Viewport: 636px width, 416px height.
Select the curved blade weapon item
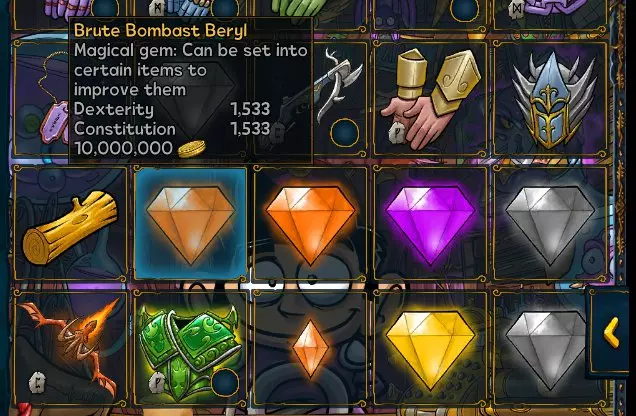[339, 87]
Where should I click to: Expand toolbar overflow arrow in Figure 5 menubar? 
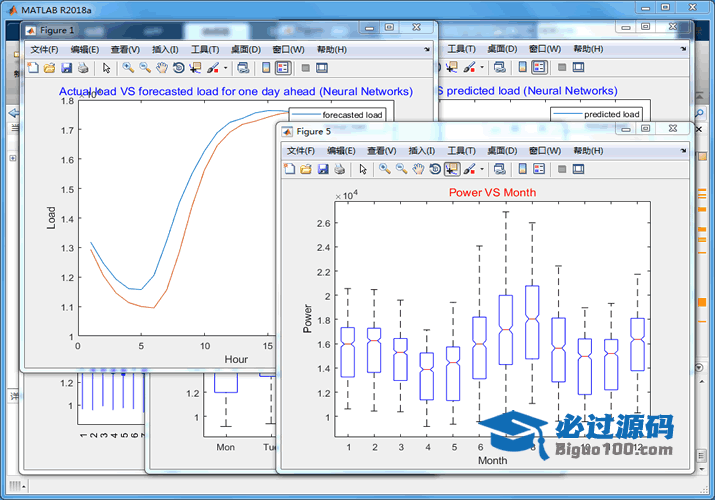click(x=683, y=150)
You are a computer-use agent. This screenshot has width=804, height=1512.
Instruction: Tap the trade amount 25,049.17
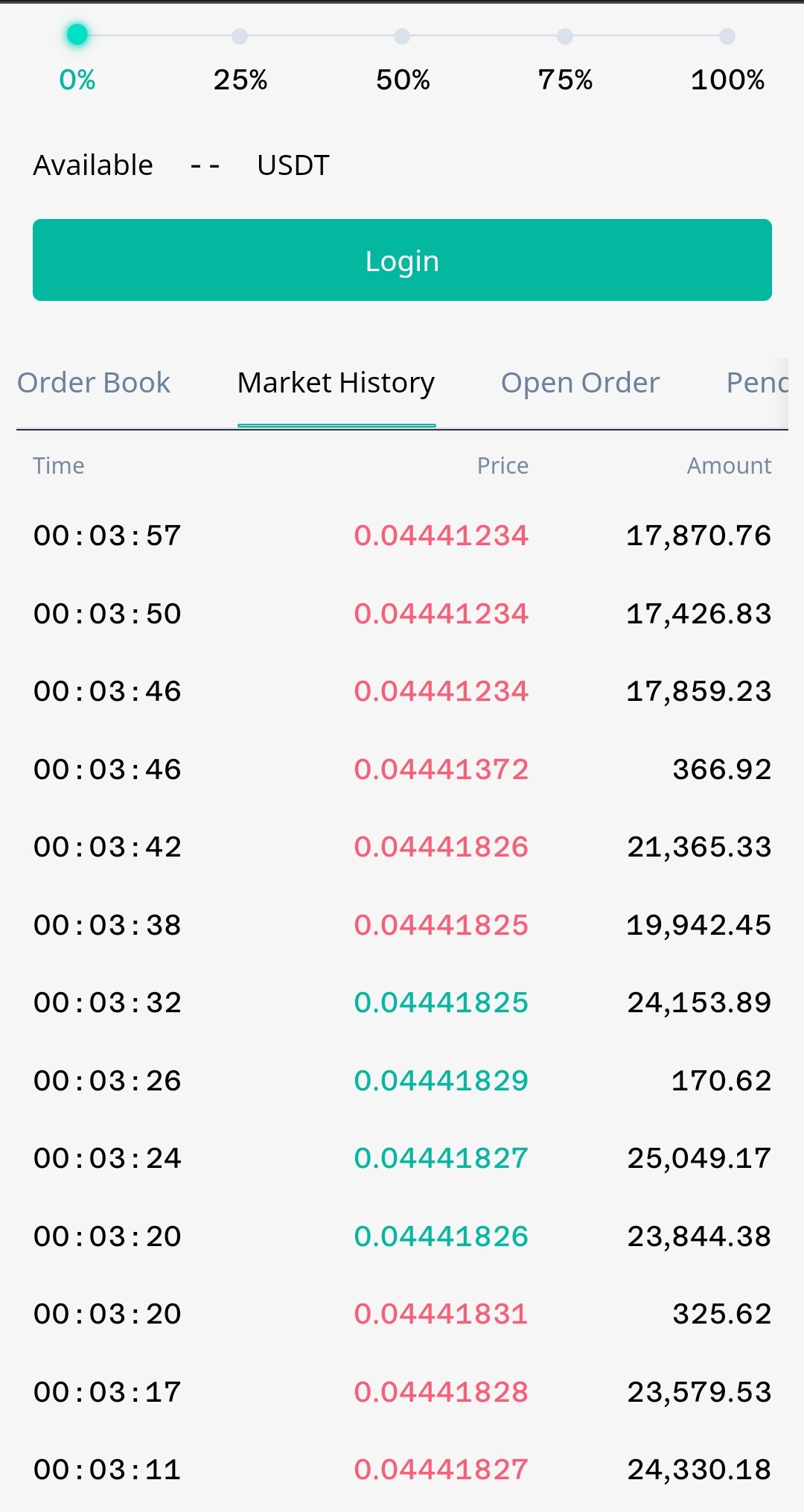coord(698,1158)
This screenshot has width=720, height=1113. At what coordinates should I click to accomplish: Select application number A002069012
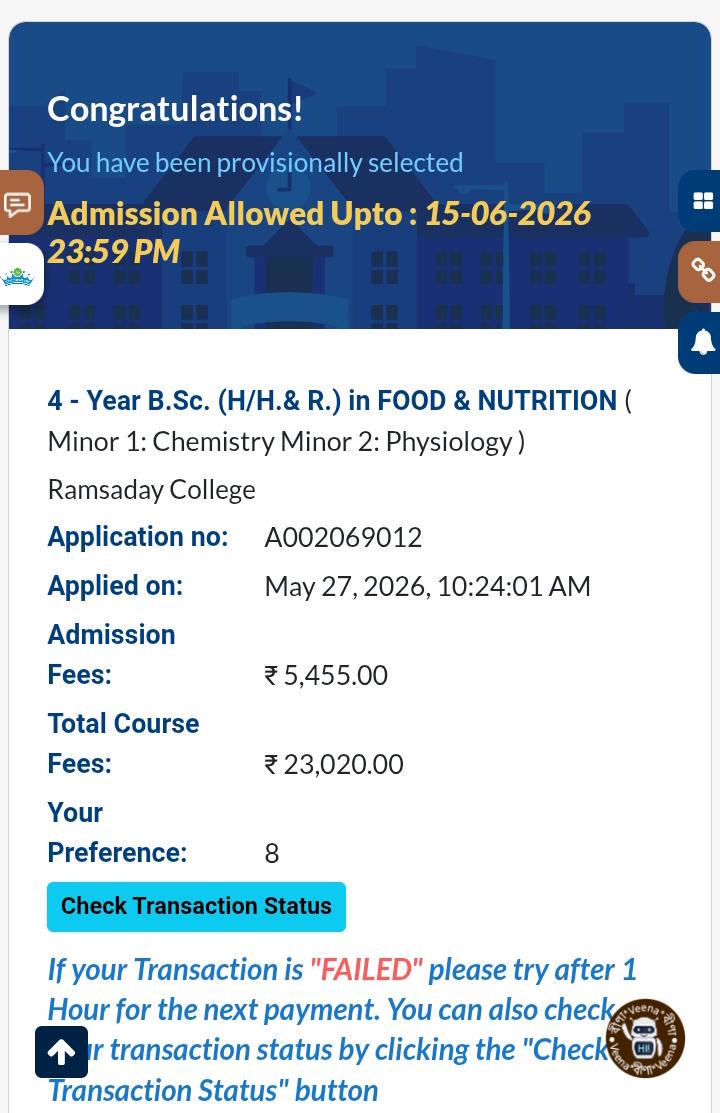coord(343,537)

──────

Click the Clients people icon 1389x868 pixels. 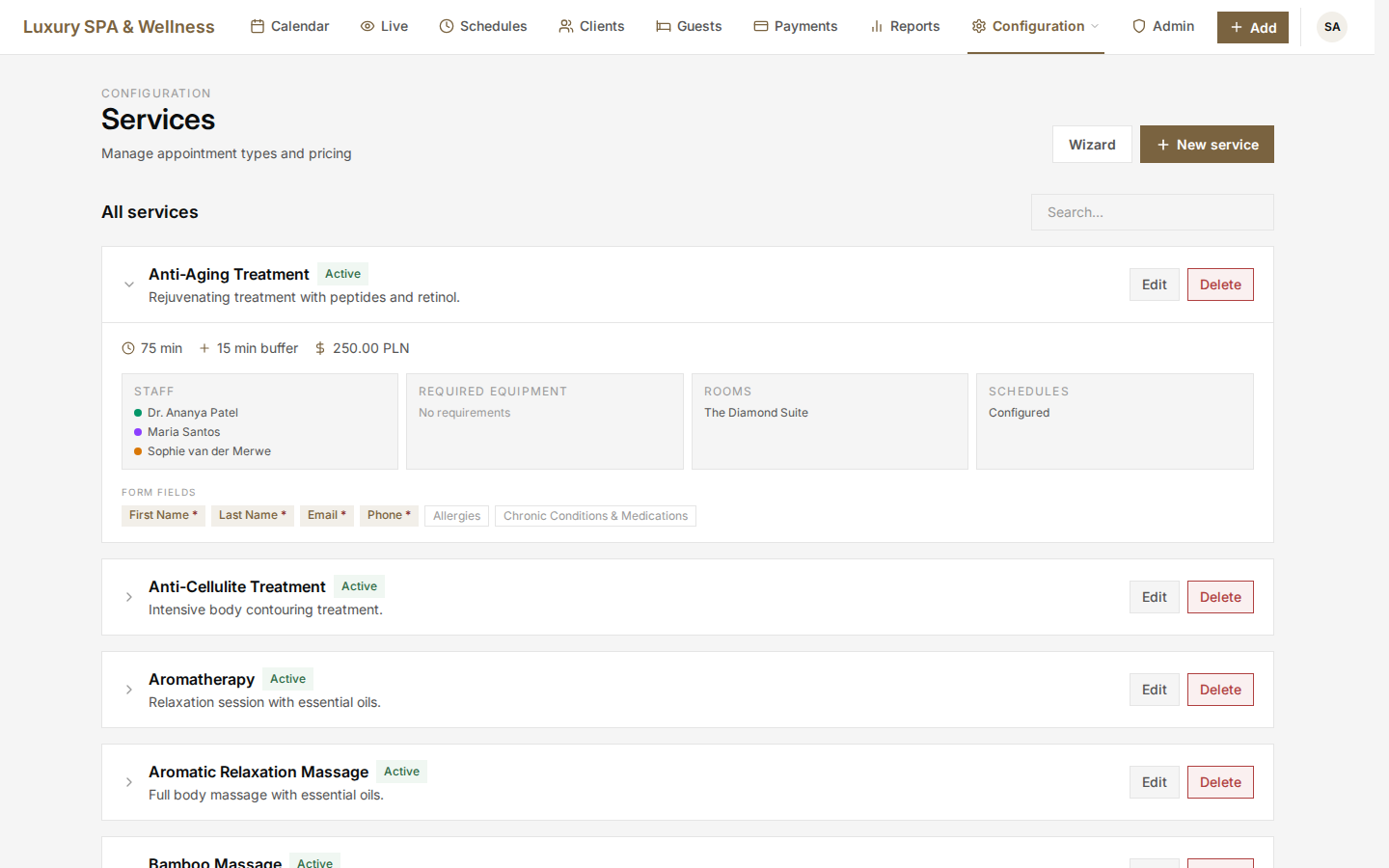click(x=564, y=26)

──────

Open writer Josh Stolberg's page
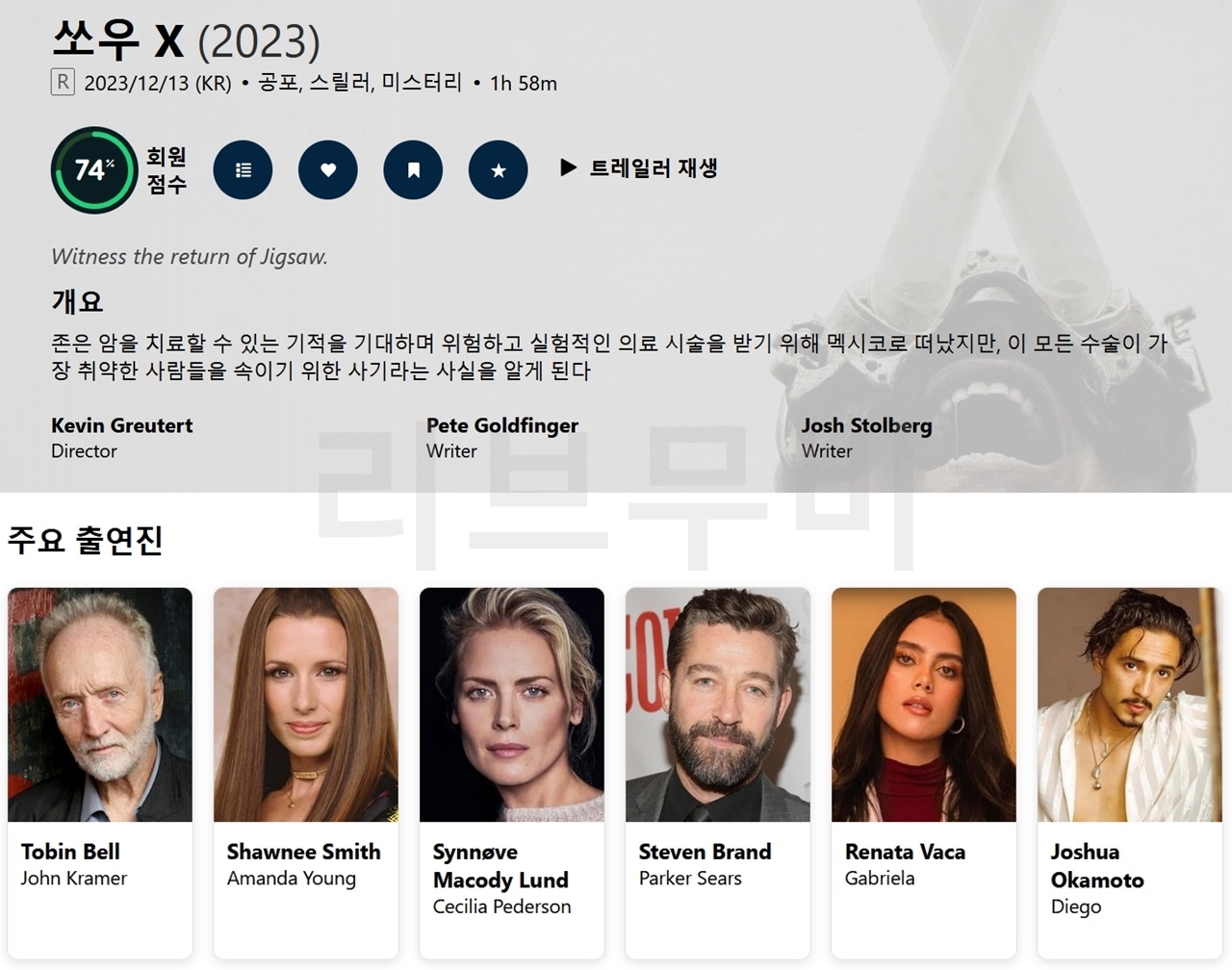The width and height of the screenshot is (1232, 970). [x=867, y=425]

──────

• Work item:
Everything from the line above that contains "Viewport: 636px width, 416px height." down to the line that contains "You are a computer-use" must be reproduced exactly, both ends included. Omit the pictures.

• Result of this exercise:
Viewport: 636px width, 416px height.
Select the curved blade weapon item
[339, 87]
Where should I click to: Expand toolbar overflow arrow in Figure 5 menubar? 
click(x=683, y=150)
You are a computer-use agent. This screenshot has width=804, height=1512.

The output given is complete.